What this task involves:
Pick out each line of the records below that contains the word "should", and copy those lines.

┌────────

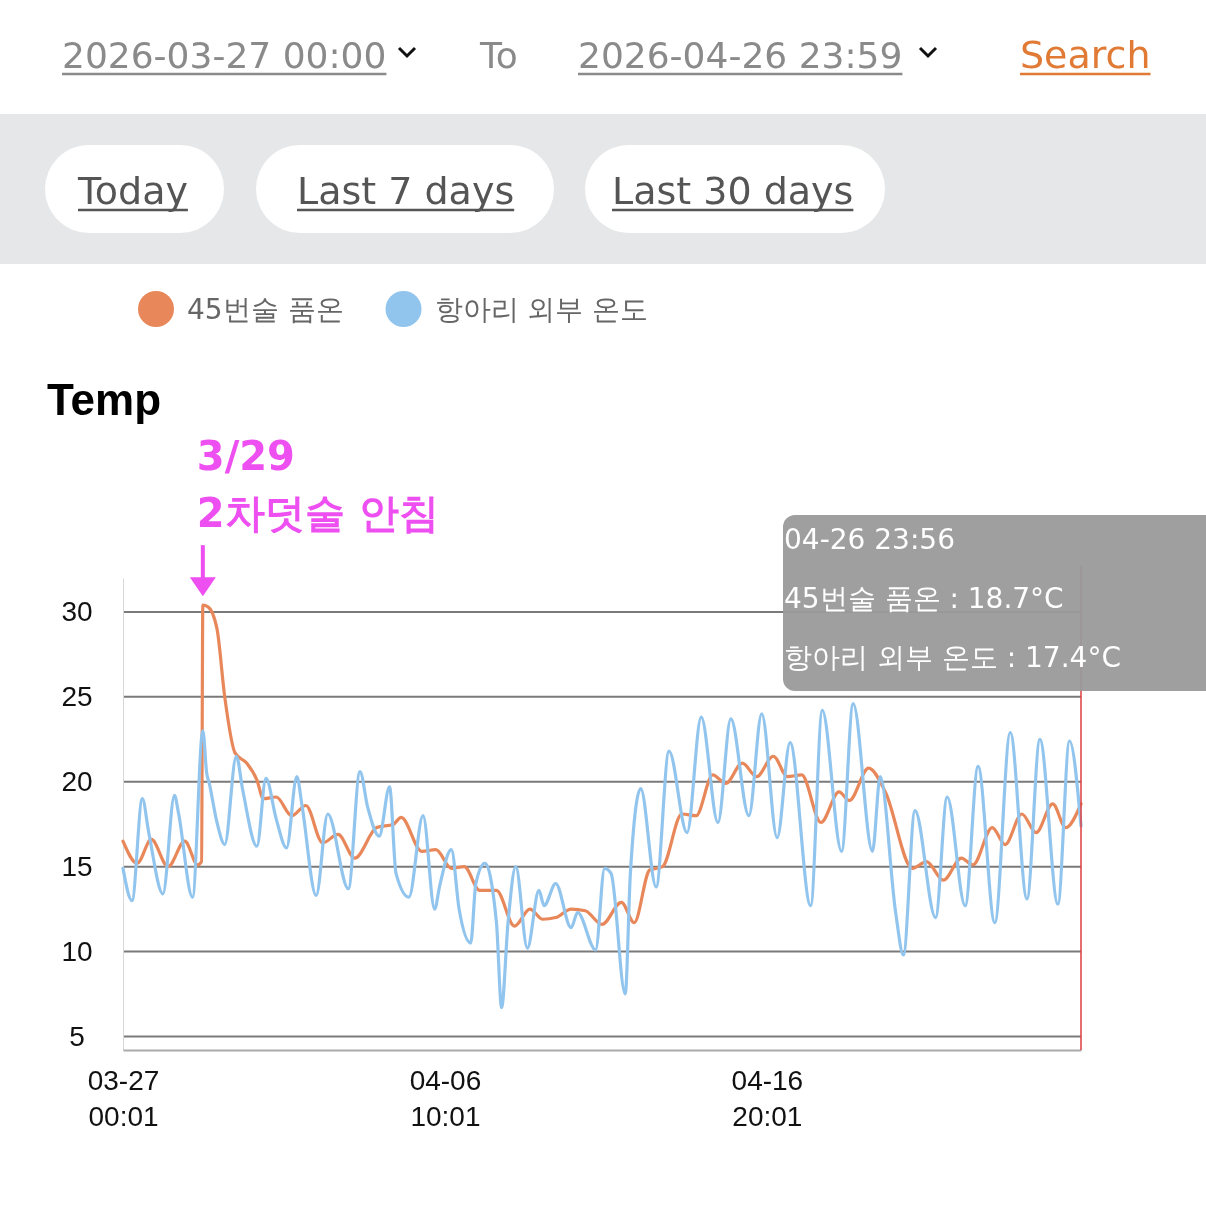 The height and width of the screenshot is (1206, 1206). Describe the element at coordinates (266, 310) in the screenshot. I see `legend-label: 45번술 품온` at that location.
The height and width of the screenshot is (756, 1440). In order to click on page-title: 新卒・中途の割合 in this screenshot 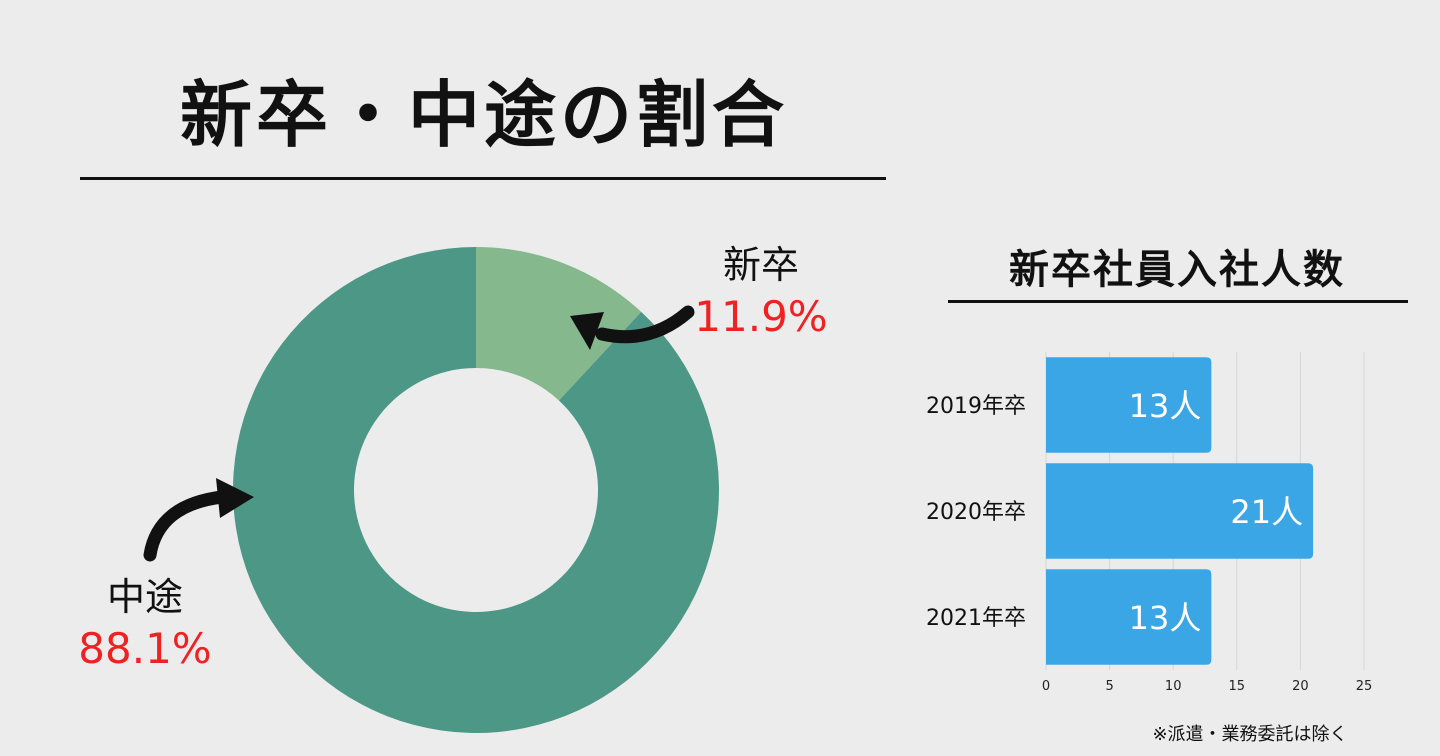, I will do `click(484, 115)`.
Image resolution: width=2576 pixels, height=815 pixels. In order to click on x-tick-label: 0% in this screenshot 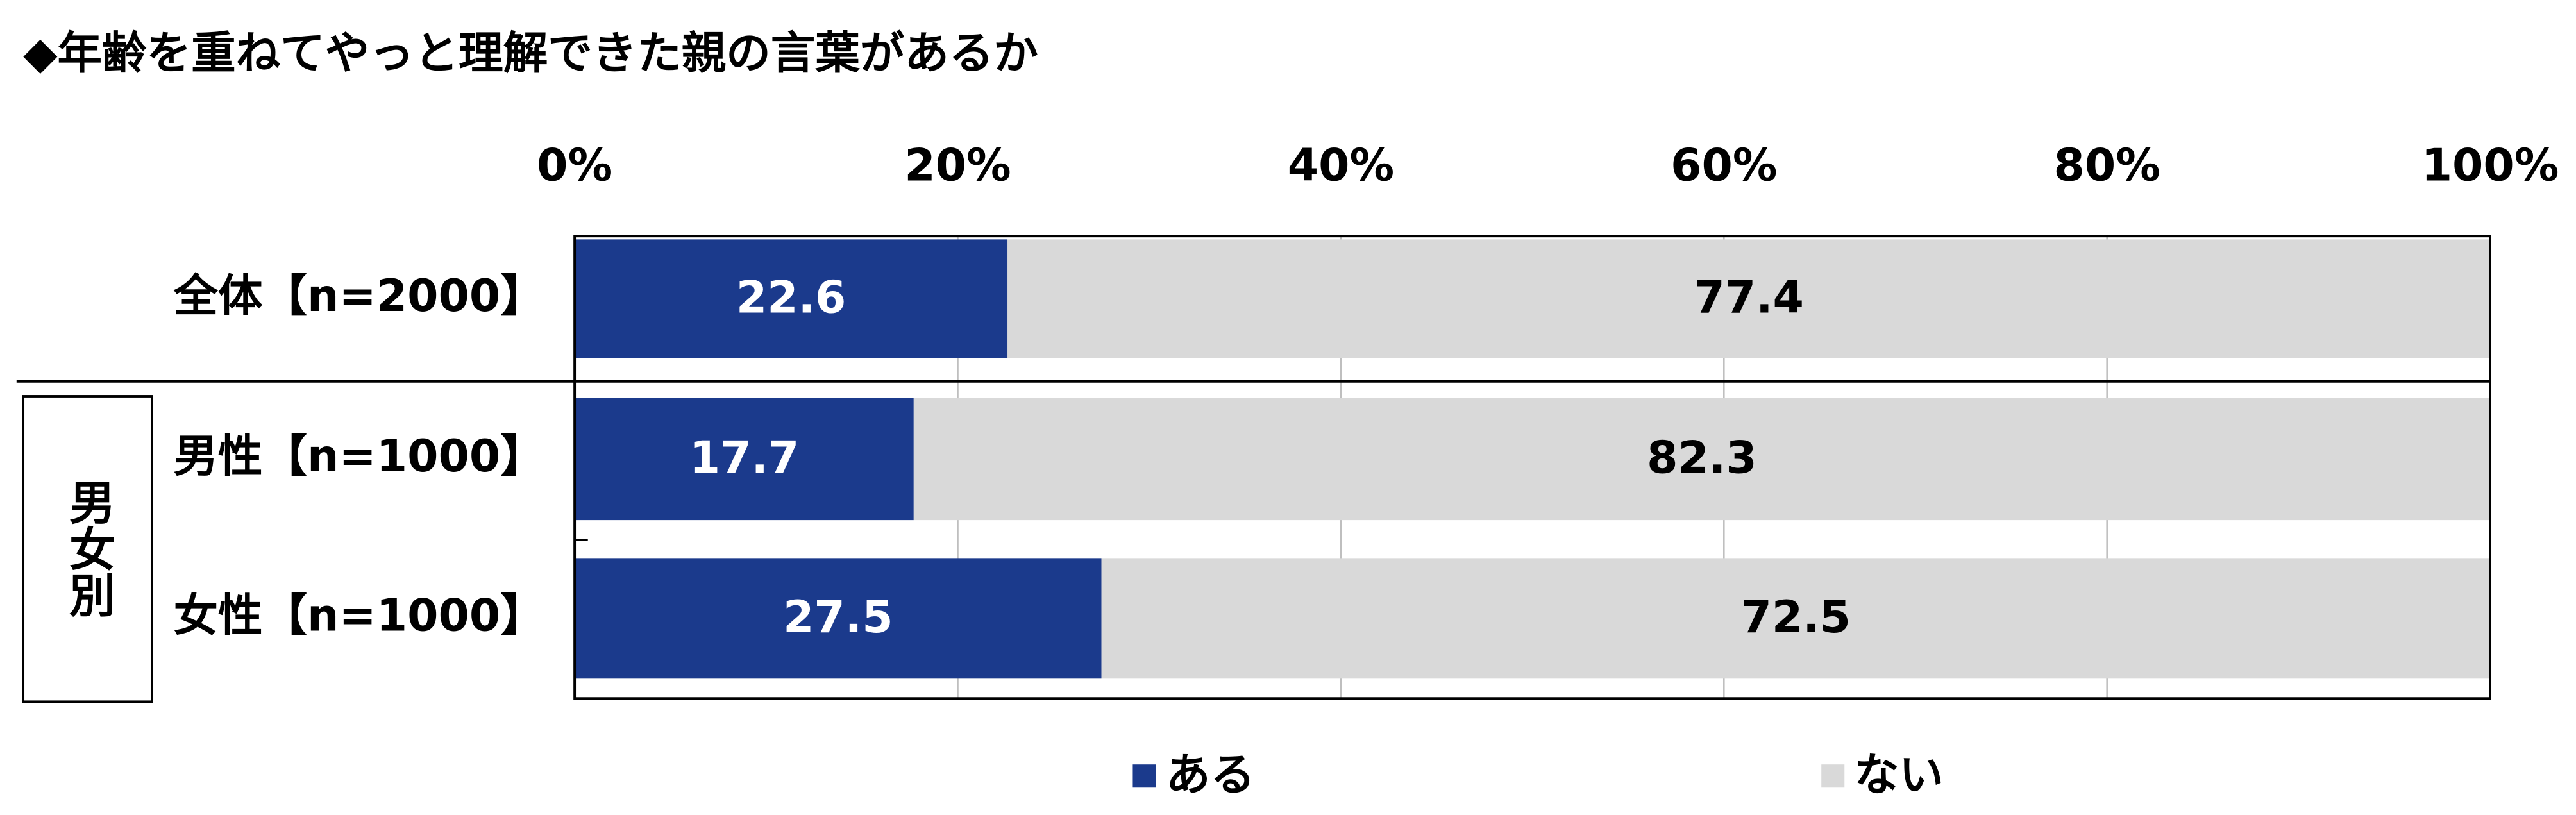, I will do `click(574, 166)`.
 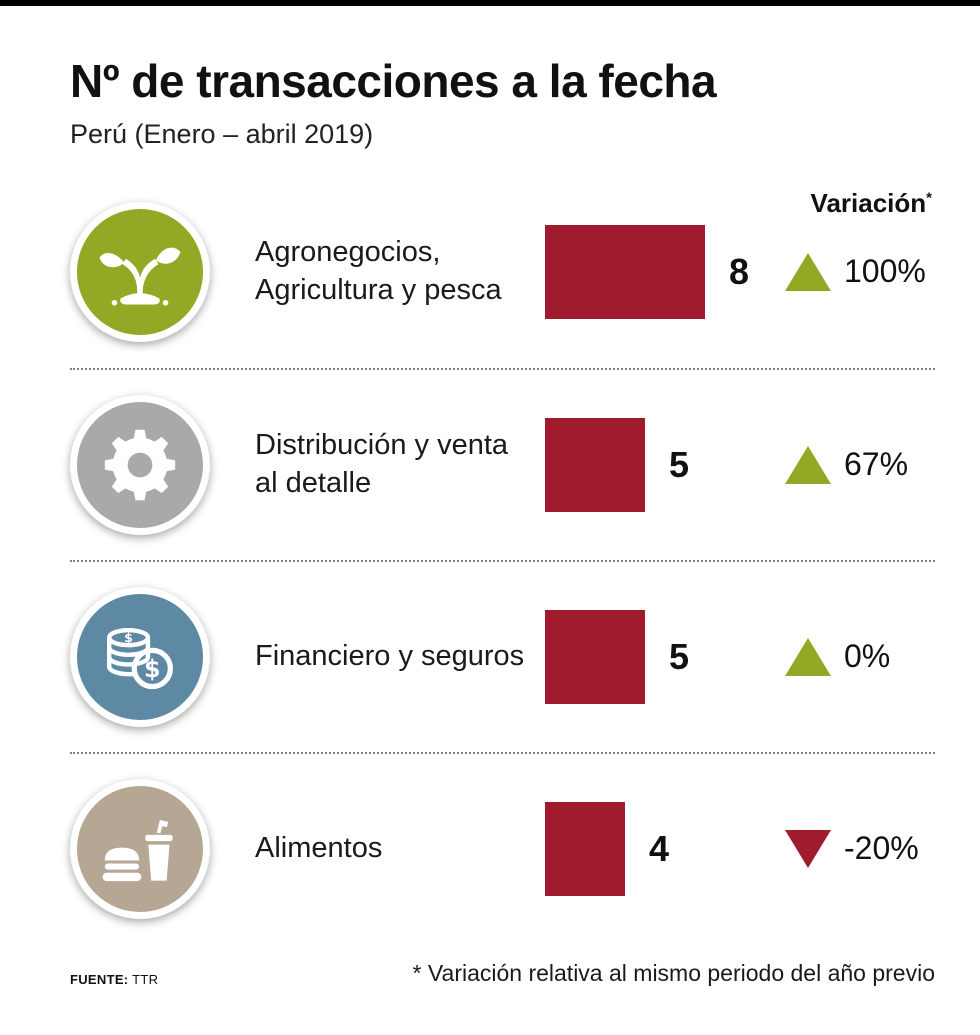 What do you see at coordinates (100, 979) in the screenshot?
I see `source-label: FUENTE:` at bounding box center [100, 979].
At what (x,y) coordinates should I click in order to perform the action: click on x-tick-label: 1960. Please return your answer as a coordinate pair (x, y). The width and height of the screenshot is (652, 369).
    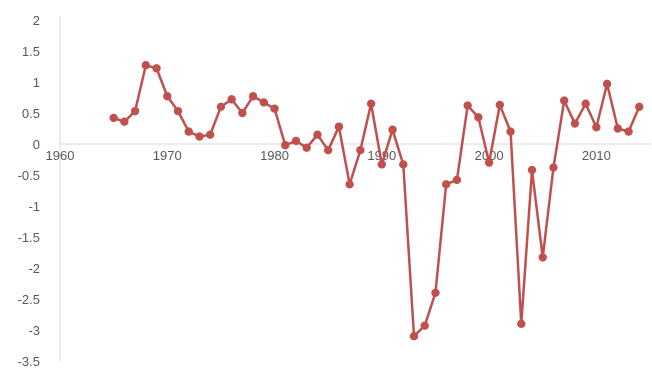
    Looking at the image, I should click on (60, 156).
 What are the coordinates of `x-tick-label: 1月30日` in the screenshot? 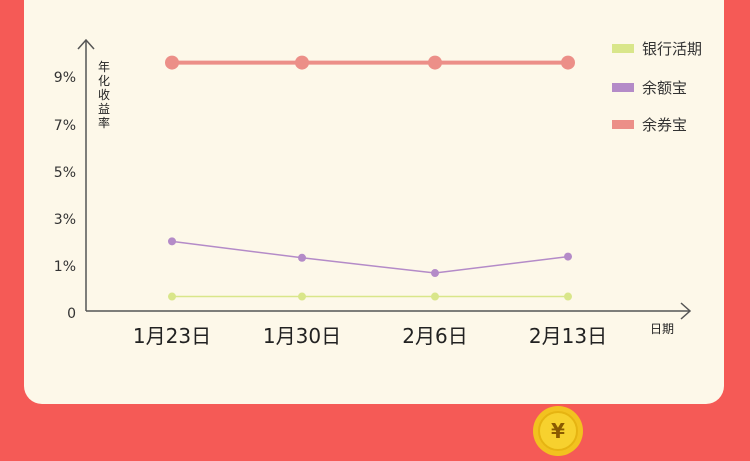 It's located at (302, 336).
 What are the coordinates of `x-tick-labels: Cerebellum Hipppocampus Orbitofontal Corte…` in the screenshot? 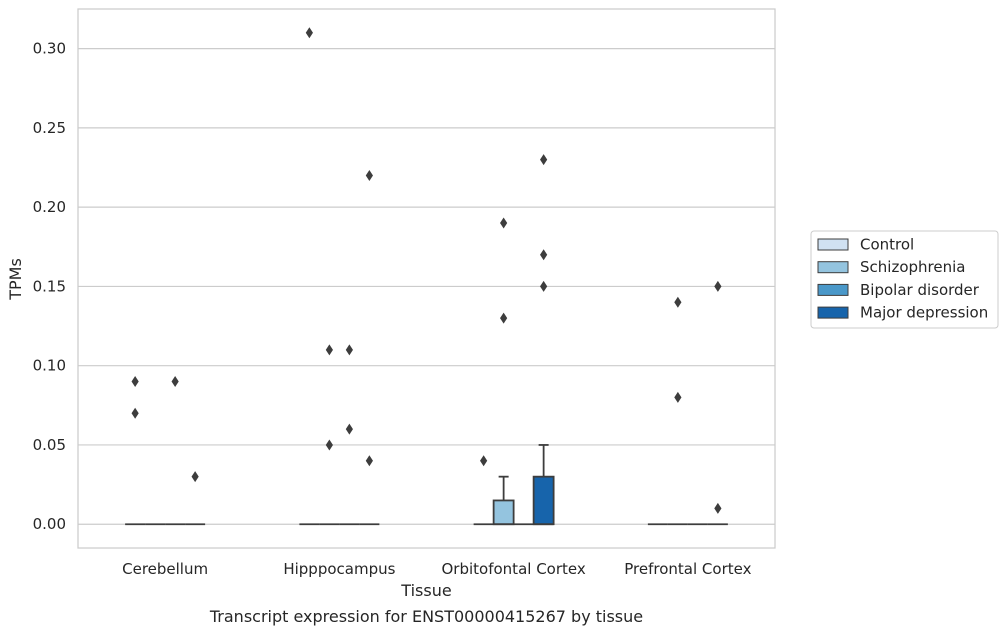 It's located at (436, 569).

└────────

Exercise answer:
At what (x,y) coordinates should I click in order to perform the action: click on x-tick-label: 1960. Please return your answer as a coordinate pair (x, y). The width and height of the screenshot is (652, 369).
    Looking at the image, I should click on (60, 156).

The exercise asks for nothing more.